San Francisco resident Myles Ibara, 35, formerly of Kaneohe, said that longing in his gut for the Islands was the reason he opened The Hawaii Store in 1995. The shelves are stocked with Hawaii art, music, clothing, and munchies ranging from li hing mui to laulau.

“I was missing home so much and knew that there were many others who felt the same way,” Ibara said. “I envisioned a place where people could get the things they missed from home, where locals could bust out the pidgin and talk story . . . where transplants could bring their guitars and ukuleles, sing Hawaiian songs and reminisce about the Islands.”

Whitman College student Jennifer Kimura, 20, said she almost melted into tears the first time she realized the McDonald’s near campus didn’t carry saimin and fruit punch.

But fellow homesick kamaaina wandering the Walla Walla, Wash., campus were easy to spot, she said; they “wore their rubbah slippahs and surf shorts well into fall, carried HIC backpacks and occasionally used the words ‘pau’ and ‘da kine’ in speech to others, who gave them a confused look.”

The expatriates joined the campus Hawaii club and consoled themselves with “loco moco nights” and “Hawaiian craft study breaks” where they made paper leis and raffia bracelets. They organized forums on multiculturalism and took hula from Kamehameha Schools graduates. “We’d gather in the dorm lounge for midnight kanikapila, hoard the pineapple rings at food service, and make shave ice out of snow and Malolo syrup together,” Kimura said.

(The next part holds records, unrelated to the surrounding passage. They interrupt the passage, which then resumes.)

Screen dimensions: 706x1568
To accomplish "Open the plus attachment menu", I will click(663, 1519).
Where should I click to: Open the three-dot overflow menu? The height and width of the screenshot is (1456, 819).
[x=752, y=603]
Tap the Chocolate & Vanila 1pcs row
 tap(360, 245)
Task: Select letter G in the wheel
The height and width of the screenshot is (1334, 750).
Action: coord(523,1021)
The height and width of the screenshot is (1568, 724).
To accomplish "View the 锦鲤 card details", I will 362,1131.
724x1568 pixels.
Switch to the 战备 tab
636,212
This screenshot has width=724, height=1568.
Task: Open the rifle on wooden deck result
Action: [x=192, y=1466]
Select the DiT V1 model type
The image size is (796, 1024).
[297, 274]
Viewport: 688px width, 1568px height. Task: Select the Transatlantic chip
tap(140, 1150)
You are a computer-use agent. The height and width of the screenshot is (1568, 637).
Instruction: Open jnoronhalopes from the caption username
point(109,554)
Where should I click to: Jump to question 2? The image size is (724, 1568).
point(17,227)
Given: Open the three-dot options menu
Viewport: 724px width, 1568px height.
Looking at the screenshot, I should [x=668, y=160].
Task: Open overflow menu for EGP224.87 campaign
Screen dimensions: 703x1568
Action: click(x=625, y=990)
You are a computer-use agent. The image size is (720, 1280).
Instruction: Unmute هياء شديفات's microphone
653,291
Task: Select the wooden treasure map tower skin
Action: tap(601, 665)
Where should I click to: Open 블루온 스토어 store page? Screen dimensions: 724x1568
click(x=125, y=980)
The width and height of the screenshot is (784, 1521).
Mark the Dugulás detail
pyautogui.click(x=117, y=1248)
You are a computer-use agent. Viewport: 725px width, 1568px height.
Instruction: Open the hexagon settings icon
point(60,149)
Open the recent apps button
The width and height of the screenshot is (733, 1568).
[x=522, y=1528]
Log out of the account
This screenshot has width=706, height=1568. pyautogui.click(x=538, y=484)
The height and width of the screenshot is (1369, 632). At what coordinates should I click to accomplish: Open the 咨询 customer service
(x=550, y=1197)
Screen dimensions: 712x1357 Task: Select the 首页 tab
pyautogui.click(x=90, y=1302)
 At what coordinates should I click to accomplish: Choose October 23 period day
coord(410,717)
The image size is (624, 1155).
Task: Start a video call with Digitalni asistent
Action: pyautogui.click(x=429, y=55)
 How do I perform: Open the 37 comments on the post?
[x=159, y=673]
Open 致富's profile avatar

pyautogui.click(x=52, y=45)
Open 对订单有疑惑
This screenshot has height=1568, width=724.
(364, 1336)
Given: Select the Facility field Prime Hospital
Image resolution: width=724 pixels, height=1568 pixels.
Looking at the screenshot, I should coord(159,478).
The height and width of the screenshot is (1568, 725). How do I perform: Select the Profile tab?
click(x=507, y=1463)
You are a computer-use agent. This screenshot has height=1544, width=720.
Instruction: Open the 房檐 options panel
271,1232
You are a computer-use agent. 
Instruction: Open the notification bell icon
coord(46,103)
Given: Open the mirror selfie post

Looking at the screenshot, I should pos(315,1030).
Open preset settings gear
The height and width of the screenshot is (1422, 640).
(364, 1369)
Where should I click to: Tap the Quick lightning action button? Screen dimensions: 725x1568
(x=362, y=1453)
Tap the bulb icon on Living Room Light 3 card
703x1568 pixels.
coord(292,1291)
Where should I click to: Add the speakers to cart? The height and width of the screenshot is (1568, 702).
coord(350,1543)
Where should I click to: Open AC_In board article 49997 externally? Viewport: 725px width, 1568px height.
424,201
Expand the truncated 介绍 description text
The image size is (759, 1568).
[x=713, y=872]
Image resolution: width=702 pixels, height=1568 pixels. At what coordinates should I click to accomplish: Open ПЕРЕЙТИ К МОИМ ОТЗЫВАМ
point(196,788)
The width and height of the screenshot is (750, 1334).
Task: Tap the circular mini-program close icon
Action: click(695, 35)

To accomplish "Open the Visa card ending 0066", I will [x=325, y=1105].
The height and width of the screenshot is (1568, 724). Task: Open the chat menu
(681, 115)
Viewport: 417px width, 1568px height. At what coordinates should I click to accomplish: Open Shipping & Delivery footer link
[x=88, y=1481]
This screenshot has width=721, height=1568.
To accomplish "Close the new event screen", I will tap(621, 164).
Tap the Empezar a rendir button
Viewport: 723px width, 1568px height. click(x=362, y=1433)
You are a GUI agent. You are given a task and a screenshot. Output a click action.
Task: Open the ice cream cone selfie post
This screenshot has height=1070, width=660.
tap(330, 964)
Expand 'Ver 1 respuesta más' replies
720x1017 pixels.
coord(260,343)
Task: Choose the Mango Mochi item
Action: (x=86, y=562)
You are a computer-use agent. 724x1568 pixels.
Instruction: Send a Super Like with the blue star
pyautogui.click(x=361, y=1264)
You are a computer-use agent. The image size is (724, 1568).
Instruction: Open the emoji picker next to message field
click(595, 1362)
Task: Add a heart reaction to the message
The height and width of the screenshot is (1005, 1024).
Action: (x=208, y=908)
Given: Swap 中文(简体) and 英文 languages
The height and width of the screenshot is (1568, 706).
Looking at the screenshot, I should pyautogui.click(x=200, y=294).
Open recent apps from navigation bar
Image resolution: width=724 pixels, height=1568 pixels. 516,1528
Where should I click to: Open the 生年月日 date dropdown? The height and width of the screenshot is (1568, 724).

Though the club was poor and small, members mustered the labor and funds to sponsor the annual luau. The climax was watching 200 people, many clothed in Hawaiian dress, show up to talk story and kau kau. Kimura cried when they joined hands at the close to sing “Hawaii Aloha.”

“The aloha spirit, I realized, is not limited to the Aloha State,” she said, “but has wings to fly anywhere in the world — even small-town Walla Walla."